In fiscal year 2006, time-shares paid a tax assessment of $14.00/$1000, resorts and hotels paid $8.20/$1000 while the homeowner paid $2.50/$1000!
(Incidentally, I've recently read that Council member Mike White is the general manager of the Ka'anapali Hotel. This might explain why the Council didn't put resorts and hotels in the same (higher) tax bracket as their equally destructive time-share properties.

Maui is the only county within the State of Hawai'i to have a separate time-share tax classification. This does NOT exist on the islands of Hawai'i or Kauai, or in the city of Honolulu, for example. There is no mention of its existence anywhere else.

As of fiscal year 2016, time-shares are taxed at $14.31/$1000, resorts and hotels are taxed at $8.71/$1000 and the island homeowner resident is taxed at a paultry $2.70/$1000. Summarily, time-share owners are taxed at greater than 400% more than the homeowner and 65% more than the resorts and hotels that do equal amounts of damage to Maui's infrastructure.


Maui Mayor and County Council, what message does this convey?

*The average time-share owner (myself) sees a government who makes decisions for change without clear evidence to suggest the need for it, i.e., it was not evidence-based. That decision was geared to highly favor their citizens (and perhaps a hotel-managing county council member as well), relieving them of all to most of the financial burden to maintain the society they live in full-time.

*I see a government who randomly chooses to disparage time-share owners with a higher taxation class than resorts and hotels despite Maui's paid study (evidence) suggesting both should be treated the same.

*I see a government who chooses to obtain(?)/retain the good will of their citizens through lower property tax rates, increasing the chances for Mayor and County Council member re-elections.

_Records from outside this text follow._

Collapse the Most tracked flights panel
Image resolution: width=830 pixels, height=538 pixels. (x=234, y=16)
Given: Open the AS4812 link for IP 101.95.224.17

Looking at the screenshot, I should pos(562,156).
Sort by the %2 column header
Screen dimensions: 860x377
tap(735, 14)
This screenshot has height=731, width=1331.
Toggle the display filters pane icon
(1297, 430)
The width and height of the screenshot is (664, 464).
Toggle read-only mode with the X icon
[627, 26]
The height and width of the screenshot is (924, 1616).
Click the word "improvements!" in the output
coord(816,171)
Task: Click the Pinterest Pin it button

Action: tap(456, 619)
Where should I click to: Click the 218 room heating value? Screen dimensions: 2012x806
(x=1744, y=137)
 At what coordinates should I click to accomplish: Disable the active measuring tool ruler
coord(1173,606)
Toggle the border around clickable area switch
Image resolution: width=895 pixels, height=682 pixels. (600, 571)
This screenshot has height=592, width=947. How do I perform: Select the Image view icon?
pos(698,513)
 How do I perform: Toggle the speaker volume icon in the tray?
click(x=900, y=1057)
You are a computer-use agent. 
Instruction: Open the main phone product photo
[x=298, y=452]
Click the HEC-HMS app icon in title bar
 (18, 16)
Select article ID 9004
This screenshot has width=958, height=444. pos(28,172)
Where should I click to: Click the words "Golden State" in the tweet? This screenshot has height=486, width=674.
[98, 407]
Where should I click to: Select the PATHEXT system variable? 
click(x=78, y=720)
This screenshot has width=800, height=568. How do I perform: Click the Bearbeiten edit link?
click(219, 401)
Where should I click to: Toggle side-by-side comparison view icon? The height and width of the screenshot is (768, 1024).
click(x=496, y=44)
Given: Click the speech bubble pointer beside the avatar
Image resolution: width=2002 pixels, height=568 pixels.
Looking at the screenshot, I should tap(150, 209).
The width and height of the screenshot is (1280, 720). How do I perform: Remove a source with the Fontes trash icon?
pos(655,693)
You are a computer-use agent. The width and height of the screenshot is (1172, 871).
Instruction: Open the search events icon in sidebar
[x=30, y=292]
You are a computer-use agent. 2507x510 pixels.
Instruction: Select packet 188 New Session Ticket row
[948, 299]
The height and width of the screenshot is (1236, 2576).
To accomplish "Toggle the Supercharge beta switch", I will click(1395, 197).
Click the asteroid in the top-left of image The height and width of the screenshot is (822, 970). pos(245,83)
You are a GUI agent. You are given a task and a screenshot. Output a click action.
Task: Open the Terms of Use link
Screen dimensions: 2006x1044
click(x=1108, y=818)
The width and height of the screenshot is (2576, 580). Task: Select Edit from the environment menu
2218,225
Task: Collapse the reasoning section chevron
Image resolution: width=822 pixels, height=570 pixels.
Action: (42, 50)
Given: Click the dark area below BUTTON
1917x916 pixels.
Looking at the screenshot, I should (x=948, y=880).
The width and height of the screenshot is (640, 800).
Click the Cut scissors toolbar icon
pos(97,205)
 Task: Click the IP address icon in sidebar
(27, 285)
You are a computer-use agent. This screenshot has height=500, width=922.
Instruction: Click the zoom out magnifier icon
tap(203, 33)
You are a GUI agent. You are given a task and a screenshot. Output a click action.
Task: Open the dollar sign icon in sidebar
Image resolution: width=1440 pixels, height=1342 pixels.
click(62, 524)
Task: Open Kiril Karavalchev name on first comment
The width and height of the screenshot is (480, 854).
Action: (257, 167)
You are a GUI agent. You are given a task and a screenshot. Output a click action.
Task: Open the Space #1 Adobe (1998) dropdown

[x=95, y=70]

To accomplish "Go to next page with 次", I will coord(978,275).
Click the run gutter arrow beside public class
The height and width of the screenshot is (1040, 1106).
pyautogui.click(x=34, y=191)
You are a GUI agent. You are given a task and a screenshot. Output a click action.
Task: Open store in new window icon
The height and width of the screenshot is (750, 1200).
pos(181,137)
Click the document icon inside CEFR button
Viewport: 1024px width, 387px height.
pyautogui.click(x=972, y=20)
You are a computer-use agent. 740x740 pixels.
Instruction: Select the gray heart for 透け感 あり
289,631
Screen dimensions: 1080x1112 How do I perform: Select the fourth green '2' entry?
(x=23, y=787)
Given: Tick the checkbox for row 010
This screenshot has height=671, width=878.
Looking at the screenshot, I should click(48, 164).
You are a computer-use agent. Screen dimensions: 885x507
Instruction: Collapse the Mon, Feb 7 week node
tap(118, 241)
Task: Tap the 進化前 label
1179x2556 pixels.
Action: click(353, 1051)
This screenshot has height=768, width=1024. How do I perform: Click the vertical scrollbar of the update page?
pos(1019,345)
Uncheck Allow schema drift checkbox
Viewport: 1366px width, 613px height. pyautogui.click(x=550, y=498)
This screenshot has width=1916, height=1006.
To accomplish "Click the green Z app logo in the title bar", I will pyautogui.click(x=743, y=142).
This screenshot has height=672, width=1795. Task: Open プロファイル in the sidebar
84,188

*I see a government who places their expenses in the hands of those who lack input and the ability to vote otherwise.

*I see a government who has lost the good will of the visitor, they just haven't seen it yet (but it's coming, like a storm, and you *should* be worried).

*I see a government who doesn't understand the disintegrating future they have willed their people.


Citizens:
You are likely aware of the ongoing time-share dispute with the Maui government and the lawsuit(s) that have followed. Just prior to a recent court proceeding, the Maui government decided that it hadn't properly assessed the time-share owners, represented in the lawsuit, for years 2006, 2007 and 2008. Online news reports state that the two affected complexes had been assessed as time-shares (rightfully) but not as condominiums (additionally). The original $2.1-$2.5 MILLION for each of these three years JUST from one complex, was effectively doubled to $5 MILLION and change, each of these three years.

As mentioned above, taxing the complexes as time-shares and condominiums would seem to suggest double taxation, similar to your glass bottle beverage purchases. The consumer is billed a deposit to penalize the purchaser if they don't recycle the bottle, but assessed an "environmental fee" at checkout as well. Either way, Maui government has guaranteed routes into everyone's wallet and pocketbook. Since it IS all about the revenues, one can not help but to believe that some form of corruption exists to influence this actions.

Citizens, I would r-e-a-l-l-y feel sorry for you, having to deal with your mayor and county council were it not for the exceptionally low property taxes you benefit from. While you might feel like patting your government on the back for their generosity, consider this-


What is Maui's chief industry for revenues?
Tourism.​
Where does Maui's chief means of revenues come from?
Tourists,most of whom are time-share owners.​

If your bucket of tourists springs a leak due to time-share owners boycotting your county, who will be maintaining your economy? Who will be paying your bills?

*Less time-share owners mean partially-filled flights, which leads to less flights that will fly full. Less flights = less airfare taxes. Who's going to pay for airport renovations, maintenance and operations?

*Less time-share owners mean less car rentals and less gasoline purchased, both ow which provide taxes for road repairs. Where is this money going to come from?

*If you or someone you know works at the airport, as a ticket agent, a gate agent or a baggage handler for example, expect permanent lay-offs because the volume of travelers won't be able to support the current labor costs.

*Same goes with a car rental agency.

*Expect the lower volume of travelers to jack up your airfares. It's all about supply and demand, where pricing always follows demand unless supply creates an overhead cost that can't be managed efficiently.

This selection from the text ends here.